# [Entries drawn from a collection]
---
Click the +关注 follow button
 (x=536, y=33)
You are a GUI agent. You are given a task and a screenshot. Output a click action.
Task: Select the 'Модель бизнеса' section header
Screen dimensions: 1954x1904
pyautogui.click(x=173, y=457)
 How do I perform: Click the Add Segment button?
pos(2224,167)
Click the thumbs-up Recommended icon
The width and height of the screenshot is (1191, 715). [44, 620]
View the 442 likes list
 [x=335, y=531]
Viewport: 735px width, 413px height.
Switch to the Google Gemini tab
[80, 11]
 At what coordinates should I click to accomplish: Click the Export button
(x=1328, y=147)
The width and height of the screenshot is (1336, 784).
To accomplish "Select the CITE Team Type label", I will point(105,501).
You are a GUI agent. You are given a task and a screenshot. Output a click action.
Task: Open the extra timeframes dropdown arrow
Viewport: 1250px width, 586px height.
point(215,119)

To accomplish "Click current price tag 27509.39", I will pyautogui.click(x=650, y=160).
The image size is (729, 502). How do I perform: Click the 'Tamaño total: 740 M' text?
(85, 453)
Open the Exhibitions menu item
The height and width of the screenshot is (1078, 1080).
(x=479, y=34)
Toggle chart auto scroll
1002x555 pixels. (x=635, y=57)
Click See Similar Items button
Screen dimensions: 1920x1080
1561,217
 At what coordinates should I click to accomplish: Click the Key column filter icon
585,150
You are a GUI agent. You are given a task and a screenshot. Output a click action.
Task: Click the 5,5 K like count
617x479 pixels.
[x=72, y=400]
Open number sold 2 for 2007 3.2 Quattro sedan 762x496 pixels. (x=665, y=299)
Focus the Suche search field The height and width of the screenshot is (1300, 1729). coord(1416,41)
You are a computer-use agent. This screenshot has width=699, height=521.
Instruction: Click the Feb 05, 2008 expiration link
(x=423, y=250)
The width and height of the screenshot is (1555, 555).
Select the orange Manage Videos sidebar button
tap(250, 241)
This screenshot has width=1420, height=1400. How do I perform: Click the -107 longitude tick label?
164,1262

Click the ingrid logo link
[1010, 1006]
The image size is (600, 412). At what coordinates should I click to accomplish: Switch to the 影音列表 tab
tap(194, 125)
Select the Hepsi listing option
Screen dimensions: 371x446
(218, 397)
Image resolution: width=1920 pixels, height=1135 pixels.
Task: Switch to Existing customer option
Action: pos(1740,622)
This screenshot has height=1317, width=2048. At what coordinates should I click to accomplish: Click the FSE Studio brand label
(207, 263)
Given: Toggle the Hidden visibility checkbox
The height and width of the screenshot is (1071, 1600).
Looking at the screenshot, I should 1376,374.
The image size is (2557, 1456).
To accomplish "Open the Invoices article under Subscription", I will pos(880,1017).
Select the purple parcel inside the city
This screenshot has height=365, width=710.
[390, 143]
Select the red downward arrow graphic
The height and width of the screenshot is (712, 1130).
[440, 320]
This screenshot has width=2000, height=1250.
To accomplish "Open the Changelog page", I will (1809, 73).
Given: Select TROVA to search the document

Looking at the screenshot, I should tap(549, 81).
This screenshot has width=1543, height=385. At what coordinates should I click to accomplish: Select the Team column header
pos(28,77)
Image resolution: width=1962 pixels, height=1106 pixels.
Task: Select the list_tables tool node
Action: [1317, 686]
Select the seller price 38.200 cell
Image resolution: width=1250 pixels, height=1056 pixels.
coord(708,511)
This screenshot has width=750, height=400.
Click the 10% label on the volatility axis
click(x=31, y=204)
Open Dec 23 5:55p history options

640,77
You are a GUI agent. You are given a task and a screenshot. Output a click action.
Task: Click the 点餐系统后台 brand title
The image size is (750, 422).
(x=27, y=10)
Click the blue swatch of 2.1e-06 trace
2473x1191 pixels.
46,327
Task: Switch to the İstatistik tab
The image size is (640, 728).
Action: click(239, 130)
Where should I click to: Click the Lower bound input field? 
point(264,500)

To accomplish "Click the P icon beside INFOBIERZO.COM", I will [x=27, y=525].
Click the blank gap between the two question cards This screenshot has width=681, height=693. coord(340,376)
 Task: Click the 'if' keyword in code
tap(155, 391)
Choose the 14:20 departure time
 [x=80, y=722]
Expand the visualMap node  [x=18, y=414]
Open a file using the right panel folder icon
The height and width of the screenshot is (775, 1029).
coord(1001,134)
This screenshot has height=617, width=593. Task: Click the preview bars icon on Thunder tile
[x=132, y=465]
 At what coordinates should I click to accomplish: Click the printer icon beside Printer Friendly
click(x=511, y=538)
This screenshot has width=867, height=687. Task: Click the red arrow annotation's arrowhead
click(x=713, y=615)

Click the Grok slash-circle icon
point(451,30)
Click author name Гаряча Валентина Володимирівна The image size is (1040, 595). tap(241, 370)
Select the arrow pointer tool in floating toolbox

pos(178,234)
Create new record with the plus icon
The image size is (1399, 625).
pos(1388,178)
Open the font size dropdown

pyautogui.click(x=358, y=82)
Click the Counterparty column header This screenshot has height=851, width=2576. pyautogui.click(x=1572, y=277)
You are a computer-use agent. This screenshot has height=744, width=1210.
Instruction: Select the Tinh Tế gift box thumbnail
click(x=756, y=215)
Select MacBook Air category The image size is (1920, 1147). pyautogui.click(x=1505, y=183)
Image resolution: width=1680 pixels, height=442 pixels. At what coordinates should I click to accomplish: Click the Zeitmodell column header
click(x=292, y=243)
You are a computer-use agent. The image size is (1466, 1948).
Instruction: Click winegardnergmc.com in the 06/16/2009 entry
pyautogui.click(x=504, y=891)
---
# [DESCRIPTION OF THE TASK]
Format everything from the start of the data down to the line containing "pos(2224,167)", inclusive, as a numbered list, omitting any blank lines.

# [RESULT]
1. Click the +关注 follow button
2.  (x=536, y=33)
3. You are a GUI agent. You are given a task and a screenshot. Output a click action.
4. Task: Select the 'Модель бизнеса' section header
5. Screen dimensions: 1954x1904
6. pyautogui.click(x=173, y=457)
7.  How do I perform: Click the Add Segment button?
8. pos(2224,167)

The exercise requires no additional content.